Меня поразило, что моравский инженер, приехавший сюда налаживать станки и постоянно вспоминающий о своей деревушке, размышляет о таких вещах.

– Как же не размышлять, когда их и у нас полно.

– Божьих?

– Русских имею в виду, – сказал он, – но и божьих среди них, разумеется. Вы не представляете себе, сколько их после большевистской революции хлынуло из тех степей, из-за широких рек и разлилось по Европе! Пароходы в Константинополе ломились от господ, попов, мужиков и белогвардейцев. Вся Европа провоняла их православием и ладаном.

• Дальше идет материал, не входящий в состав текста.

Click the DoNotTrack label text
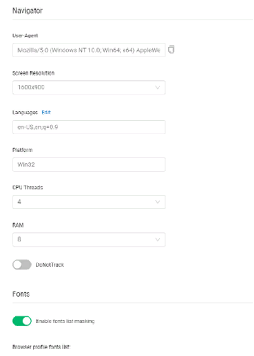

Интересно и образно говорил Ондра, однако слишком уж общо и не совсем то, что меня интересовало. Конечно же, все можно объяснить и так, но меня интересует, что собой представляет божий человек, что за видения его посещают? Ученые упорно бьются над вопросами телепатии, внушения и тому подобными, одержимо разыскивают людей с медиумическими способностями, но отчего-то никому не придет в голову исследовать под микроскопом такого вот блаженного, подвергнуть научному исследованию такого вот Федятина. Изначального человека. Нельзя из знаменитой Евы Ц. вытянуть бог весть что. И хотя она, без сомнения, лучший медиум из всех, жизнь ее проходит в спиритических салонах, в женском обществе. Поэтому представления ее хоть и выходят за границы ее собственных эманаций [4]4
  Здесь имеется в виду истечение энергии из мозга человека, заставляющее других людей зримо видеть образы, порожденные сознанием медиума.


[Закрыть]
, все же не продвигаются дальше эротических картин и фаллических мотивов. Федятин же – иной мир. Я не сомневаюсь в этом, ибо тем утром что-то меня встревожило, я не знаю, что именно, нечто такое, чего я не могу постичь разумом. И сейчас, когда он блуждает по городу, который все же нечто иное, чем его Поволжье, или откуда он там взялся, осознает ли он, что кругом совершенно другой мир? Что все кругом переменилось? Ведь, судя по его облику и жестам, по его взгляду, он знает, что ничего не изменится. Неизменно то, что он носит глубоко в себе. Конечно, можно смотреть на вещи и с точки зрения кабатчика, мол, несколько странный псих, но в сущности всего лишь слюнявый пьяница и придурок. Но стоит мне именно так подумать, как возникает вопрос: почему именно он встал на моем пути в то новогоднее утро, почему в первый день года кричал он свое «Христос воскресе!» всем встречным и поперечным? Кроме того, по-моему, у них эти праздничные дни как-то иначе распределены. Возможно, его что-то взволновало: всеобщее веселье, яркие окна, пьяные на улицах. Одного мне не понять никогда: почему я должен был его встретить?

6

Судя по всему, одиночество моей комнаты становится сносным. Раньше казалось, что я и часа не вынесу в этой гостиничной камере в ожидании Ярослава, теперь же меня начинает раздражать общение с людьми. Когда мы попадаем в чужой город, то сталкиваемся не с местными жителями, а с такими же, как и мы, приезжими. Встречаемся в коридоре, в ресторане, наконец, начинаем раскланиваться на улице. В конце концов вечером пьем вместе. В гостинице «Эмершич» на Александровой улице. Пешич с толстой цепочкой, Ондра и я. Ондра вновь говорил о моравской деревушке и местном вине, Пешич же стал громогласен и задирист. Оскорблял сербского офицера, который преспокойно ужинал за соседним столиком, время от времени вытирая усы тыльной стороной ладони. Так себя ведет, – восклицал Пешич намеренно громко, – будто повсюду он хозяин, а вся страна – его кавалерийская казарма. Говоря по правде, офицер, во всяком случае на этот раз, вел себя совсем не так. Так вел себя Пешич. Вонючая кавалерийская казарма, не унимался он. Офицер за соседним столиком жевал все быстрее и быстрее, усы его начали подрагивать. Мне вдруг стало непонятно, что я тут делаю. Офицер гордится своей кавалерийской честью, Пешич гордится своей толстой цепочкой. А я? Не говоря ни слова, встал и вышел. Ондра что-то кричал мне вслед. Я же не чувствовал себя ни предателем, ни трусом. Просто-напросто у меня нет ничего общего с этим. Это круг, в который я никогда не войду.